PROBLEM DESCRIPTION: Every line of the material must be written out again unchanged.

THE DATA:
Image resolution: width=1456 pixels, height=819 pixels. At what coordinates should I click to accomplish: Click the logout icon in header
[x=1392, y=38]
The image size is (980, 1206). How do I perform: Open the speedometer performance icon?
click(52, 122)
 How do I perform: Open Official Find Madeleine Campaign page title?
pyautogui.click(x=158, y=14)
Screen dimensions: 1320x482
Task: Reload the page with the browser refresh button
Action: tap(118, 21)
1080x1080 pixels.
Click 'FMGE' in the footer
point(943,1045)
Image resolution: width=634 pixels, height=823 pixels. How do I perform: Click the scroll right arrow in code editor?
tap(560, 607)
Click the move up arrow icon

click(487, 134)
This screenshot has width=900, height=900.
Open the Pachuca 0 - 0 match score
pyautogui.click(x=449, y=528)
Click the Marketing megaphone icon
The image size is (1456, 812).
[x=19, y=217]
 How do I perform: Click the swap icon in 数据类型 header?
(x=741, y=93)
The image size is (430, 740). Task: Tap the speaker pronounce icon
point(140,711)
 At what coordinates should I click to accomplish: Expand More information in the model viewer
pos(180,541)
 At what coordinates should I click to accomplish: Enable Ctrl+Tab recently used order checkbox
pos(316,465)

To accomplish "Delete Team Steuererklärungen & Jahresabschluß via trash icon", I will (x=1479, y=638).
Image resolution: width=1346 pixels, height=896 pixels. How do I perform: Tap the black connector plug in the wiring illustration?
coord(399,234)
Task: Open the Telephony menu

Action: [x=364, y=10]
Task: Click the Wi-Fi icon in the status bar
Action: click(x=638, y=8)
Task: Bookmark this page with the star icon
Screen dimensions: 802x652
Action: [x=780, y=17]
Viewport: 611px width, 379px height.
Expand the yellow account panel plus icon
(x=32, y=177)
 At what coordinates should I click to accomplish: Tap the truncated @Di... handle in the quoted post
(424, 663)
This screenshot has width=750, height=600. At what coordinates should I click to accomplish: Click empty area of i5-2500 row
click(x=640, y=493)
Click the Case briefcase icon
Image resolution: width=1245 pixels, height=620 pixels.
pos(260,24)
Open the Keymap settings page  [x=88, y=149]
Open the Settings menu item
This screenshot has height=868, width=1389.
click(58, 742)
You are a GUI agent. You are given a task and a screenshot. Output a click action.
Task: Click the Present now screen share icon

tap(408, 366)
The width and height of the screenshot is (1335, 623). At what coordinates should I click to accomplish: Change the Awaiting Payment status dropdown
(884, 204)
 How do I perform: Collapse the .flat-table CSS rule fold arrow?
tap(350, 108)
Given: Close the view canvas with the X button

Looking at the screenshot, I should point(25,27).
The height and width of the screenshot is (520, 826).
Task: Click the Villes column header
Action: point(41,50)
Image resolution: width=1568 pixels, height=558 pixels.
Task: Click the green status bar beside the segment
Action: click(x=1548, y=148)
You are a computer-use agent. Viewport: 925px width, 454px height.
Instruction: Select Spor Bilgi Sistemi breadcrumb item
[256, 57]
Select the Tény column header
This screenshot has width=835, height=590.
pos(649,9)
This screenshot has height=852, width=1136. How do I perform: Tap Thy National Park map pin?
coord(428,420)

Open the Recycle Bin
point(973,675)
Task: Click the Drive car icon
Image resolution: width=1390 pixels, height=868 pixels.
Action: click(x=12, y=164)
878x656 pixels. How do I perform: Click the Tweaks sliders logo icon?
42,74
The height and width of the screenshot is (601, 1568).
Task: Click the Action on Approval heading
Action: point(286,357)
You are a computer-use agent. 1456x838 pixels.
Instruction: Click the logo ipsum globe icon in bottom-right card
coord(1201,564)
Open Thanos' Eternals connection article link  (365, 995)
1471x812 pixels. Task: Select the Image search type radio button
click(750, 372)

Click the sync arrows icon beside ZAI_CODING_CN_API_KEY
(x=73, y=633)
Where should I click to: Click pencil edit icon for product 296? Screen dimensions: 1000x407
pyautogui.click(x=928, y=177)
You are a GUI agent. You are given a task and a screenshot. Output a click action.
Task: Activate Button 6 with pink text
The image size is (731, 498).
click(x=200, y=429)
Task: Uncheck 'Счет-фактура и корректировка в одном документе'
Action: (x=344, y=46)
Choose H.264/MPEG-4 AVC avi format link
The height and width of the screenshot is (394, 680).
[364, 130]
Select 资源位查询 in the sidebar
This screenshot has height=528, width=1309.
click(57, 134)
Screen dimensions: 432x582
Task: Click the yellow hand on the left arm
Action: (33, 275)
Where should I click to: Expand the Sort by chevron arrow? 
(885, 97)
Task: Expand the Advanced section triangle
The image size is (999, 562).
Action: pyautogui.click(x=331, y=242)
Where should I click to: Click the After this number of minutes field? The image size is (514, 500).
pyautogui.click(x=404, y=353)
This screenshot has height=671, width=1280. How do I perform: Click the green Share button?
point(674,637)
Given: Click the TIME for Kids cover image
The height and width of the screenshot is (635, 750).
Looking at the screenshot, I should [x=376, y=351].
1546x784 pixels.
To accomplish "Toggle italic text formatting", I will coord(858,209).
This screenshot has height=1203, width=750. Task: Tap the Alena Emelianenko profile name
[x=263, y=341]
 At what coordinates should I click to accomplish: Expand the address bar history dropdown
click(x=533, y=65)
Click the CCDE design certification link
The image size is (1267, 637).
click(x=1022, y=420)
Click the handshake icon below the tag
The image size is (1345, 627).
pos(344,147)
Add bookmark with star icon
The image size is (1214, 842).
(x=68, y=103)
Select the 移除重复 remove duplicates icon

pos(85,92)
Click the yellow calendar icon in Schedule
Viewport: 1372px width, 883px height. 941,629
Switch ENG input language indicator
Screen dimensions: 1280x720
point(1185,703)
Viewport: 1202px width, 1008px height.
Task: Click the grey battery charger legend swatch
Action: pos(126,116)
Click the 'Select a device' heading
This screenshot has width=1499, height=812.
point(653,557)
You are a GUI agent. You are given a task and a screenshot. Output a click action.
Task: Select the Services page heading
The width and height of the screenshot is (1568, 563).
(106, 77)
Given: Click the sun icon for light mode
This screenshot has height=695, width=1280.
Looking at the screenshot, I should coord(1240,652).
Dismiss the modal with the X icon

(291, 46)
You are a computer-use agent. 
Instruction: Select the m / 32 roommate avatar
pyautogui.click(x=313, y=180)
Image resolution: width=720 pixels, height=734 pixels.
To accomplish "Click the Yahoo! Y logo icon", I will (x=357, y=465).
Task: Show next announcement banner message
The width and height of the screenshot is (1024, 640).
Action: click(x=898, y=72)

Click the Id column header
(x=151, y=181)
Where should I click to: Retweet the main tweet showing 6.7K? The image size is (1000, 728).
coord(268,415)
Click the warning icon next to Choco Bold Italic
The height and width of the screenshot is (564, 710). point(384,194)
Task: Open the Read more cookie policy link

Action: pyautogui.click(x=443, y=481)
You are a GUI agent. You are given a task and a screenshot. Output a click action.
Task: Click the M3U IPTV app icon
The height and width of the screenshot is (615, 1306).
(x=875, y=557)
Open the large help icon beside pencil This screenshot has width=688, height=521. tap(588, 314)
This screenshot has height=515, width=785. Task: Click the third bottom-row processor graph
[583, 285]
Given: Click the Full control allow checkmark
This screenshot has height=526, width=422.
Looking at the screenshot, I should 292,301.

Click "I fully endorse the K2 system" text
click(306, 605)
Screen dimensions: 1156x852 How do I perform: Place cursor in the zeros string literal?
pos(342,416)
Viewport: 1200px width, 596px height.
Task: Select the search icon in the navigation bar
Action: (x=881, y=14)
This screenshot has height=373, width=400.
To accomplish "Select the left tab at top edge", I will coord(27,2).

EXERCISE RESULT:
Image resolution: width=1456 pixels, height=819 pixels. At what coordinates should I click to accomplish: Click the logout icon in header
[x=1392, y=38]
The image size is (980, 1206). How do I perform: Open the speedometer performance icon?
click(52, 122)
 How do I perform: Open Official Find Madeleine Campaign page title?
pyautogui.click(x=158, y=14)
Screen dimensions: 1320x482
Task: Reload the page with the browser refresh button
Action: tap(118, 21)
1080x1080 pixels.
Click 'FMGE' in the footer
point(943,1045)
Image resolution: width=634 pixels, height=823 pixels. How do I perform: Click the scroll right arrow in code editor?
tap(560, 607)
Click the move up arrow icon

click(487, 134)
This screenshot has width=900, height=900.
Open the Pachuca 0 - 0 match score
pyautogui.click(x=449, y=528)
Click the Marketing megaphone icon
The image size is (1456, 812).
[x=19, y=217]
 How do I perform: Click the swap icon in 数据类型 header?
(x=741, y=93)
The image size is (430, 740). Task: Tap the speaker pronounce icon
point(140,711)
 At what coordinates should I click to accomplish: Expand More information in the model viewer
pos(180,541)
 At what coordinates should I click to accomplish: Enable Ctrl+Tab recently used order checkbox
pos(316,465)

To accomplish "Delete Team Steuererklärungen & Jahresabschluß via trash icon", I will (x=1479, y=638).
Image resolution: width=1346 pixels, height=896 pixels. How do I perform: Tap the black connector plug in the wiring illustration?
coord(399,234)
Task: Open the Telephony menu

Action: [x=364, y=10]
Task: Click the Wi-Fi icon in the status bar
Action: click(x=638, y=8)
Task: Bookmark this page with the star icon
Screen dimensions: 802x652
Action: [x=780, y=17]
Viewport: 611px width, 379px height.
Expand the yellow account panel plus icon
(x=32, y=177)
 At what coordinates should I click to accomplish: Tap the truncated @Di... handle in the quoted post
(424, 663)
This screenshot has width=750, height=600. At what coordinates should I click to accomplish: Click empty area of i5-2500 row
click(x=640, y=493)
Click the Case briefcase icon
Image resolution: width=1245 pixels, height=620 pixels.
pos(260,24)
Open the Keymap settings page  [x=88, y=149]
Open the Settings menu item
This screenshot has height=868, width=1389.
click(58, 742)
You are a GUI agent. You are given a task and a screenshot. Output a click action.
Task: Click the Present now screen share icon

tap(408, 366)
The width and height of the screenshot is (1335, 623). At what coordinates should I click to accomplish: Change the Awaiting Payment status dropdown
(884, 204)
 How do I perform: Collapse the .flat-table CSS rule fold arrow?
tap(350, 108)
Given: Close the view canvas with the X button

Looking at the screenshot, I should point(25,27).
The height and width of the screenshot is (520, 826).
Task: Click the Villes column header
Action: point(41,50)
Image resolution: width=1568 pixels, height=558 pixels.
Task: Click the green status bar beside the segment
Action: click(x=1548, y=148)
You are a computer-use agent. Viewport: 925px width, 454px height.
Instruction: Select Spor Bilgi Sistemi breadcrumb item
[256, 57]
Select the Tény column header
This screenshot has width=835, height=590.
pos(649,9)
This screenshot has height=852, width=1136. How do I perform: Tap Thy National Park map pin?
coord(428,420)

Open the Recycle Bin
point(973,675)
Task: Click the Drive car icon
Image resolution: width=1390 pixels, height=868 pixels.
Action: click(x=12, y=164)
878x656 pixels. How do I perform: Click the Tweaks sliders logo icon?
42,74
The height and width of the screenshot is (601, 1568).
Task: Click the Action on Approval heading
Action: point(286,357)
You are a computer-use agent. 1456x838 pixels.
Instruction: Click the logo ipsum globe icon in bottom-right card
coord(1201,564)
Open Thanos' Eternals connection article link  (365, 995)
1471x812 pixels. Task: Select the Image search type radio button
click(750, 372)

Click the sync arrows icon beside ZAI_CODING_CN_API_KEY
(x=73, y=633)
Where should I click to: Click pencil edit icon for product 296? Screen dimensions: 1000x407
pyautogui.click(x=928, y=177)
You are a GUI agent. You are given a task and a screenshot. Output a click action.
Task: Activate Button 6 with pink text
The image size is (731, 498).
click(x=200, y=429)
Task: Uncheck 'Счет-фактура и корректировка в одном документе'
Action: (x=344, y=46)
Choose H.264/MPEG-4 AVC avi format link
The height and width of the screenshot is (394, 680).
[364, 130]
Select 资源位查询 in the sidebar
This screenshot has height=528, width=1309.
click(57, 134)
Screen dimensions: 432x582
Task: Click the yellow hand on the left arm
Action: (33, 275)
Where should I click to: Expand the Sort by chevron arrow? 
(885, 97)
Task: Expand the Advanced section triangle
The image size is (999, 562).
Action: pyautogui.click(x=331, y=242)
Where should I click to: Click the After this number of minutes field? The image size is (514, 500).
pyautogui.click(x=404, y=353)
This screenshot has height=671, width=1280. How do I perform: Click the green Share button?
point(674,637)
Given: Click the TIME for Kids cover image
The height and width of the screenshot is (635, 750).
Looking at the screenshot, I should [x=376, y=351].
1546x784 pixels.
To accomplish "Toggle italic text formatting", I will coord(858,209).
This screenshot has height=1203, width=750. Task: Tap the Alena Emelianenko profile name
[x=263, y=341]
 At what coordinates should I click to accomplish: Expand the address bar history dropdown
click(x=533, y=65)
Click the CCDE design certification link
The image size is (1267, 637).
click(x=1022, y=420)
Click the handshake icon below the tag
The image size is (1345, 627).
pos(344,147)
Add bookmark with star icon
The image size is (1214, 842).
(x=68, y=103)
Select the 移除重复 remove duplicates icon

pos(85,92)
Click the yellow calendar icon in Schedule
Viewport: 1372px width, 883px height. 941,629
Switch ENG input language indicator
Screen dimensions: 1280x720
point(1185,703)
Viewport: 1202px width, 1008px height.
Task: Click the grey battery charger legend swatch
Action: pos(126,116)
Click the 'Select a device' heading
This screenshot has width=1499, height=812.
point(653,557)
You are a GUI agent. You are given a task and a screenshot. Output a click action.
Task: Select the Services page heading
The width and height of the screenshot is (1568, 563).
(106, 77)
Given: Click the sun icon for light mode
This screenshot has height=695, width=1280.
Looking at the screenshot, I should coord(1240,652).
Dismiss the modal with the X icon

(291, 46)
You are a computer-use agent. 
Instruction: Select the m / 32 roommate avatar
pyautogui.click(x=313, y=180)
Image resolution: width=720 pixels, height=734 pixels.
To accomplish "Click the Yahoo! Y logo icon", I will (x=357, y=465).
Task: Show next announcement banner message
The width and height of the screenshot is (1024, 640).
Action: click(x=898, y=72)

Click the Id column header
(x=151, y=181)
Where should I click to: Retweet the main tweet showing 6.7K? The image size is (1000, 728).
coord(268,415)
Click the warning icon next to Choco Bold Italic
The height and width of the screenshot is (564, 710). point(384,194)
Task: Open the Read more cookie policy link

Action: pyautogui.click(x=443, y=481)
You are a GUI agent. You are given a task and a screenshot. Output a click action.
Task: Click the M3U IPTV app icon
The height and width of the screenshot is (615, 1306).
(x=875, y=557)
Open the large help icon beside pencil This screenshot has width=688, height=521. tap(588, 314)
This screenshot has height=515, width=785. Task: Click the third bottom-row processor graph
[583, 285]
Given: Click the Full control allow checkmark
This screenshot has height=526, width=422.
Looking at the screenshot, I should 292,301.

Click "I fully endorse the K2 system" text
click(306, 605)
Screen dimensions: 1156x852 How do I perform: Place cursor in the zeros string literal?
pos(342,416)
Viewport: 1200px width, 596px height.
Task: Select the search icon in the navigation bar
Action: (x=881, y=14)
This screenshot has height=373, width=400.
To accomplish "Select the left tab at top edge", I will coord(27,2).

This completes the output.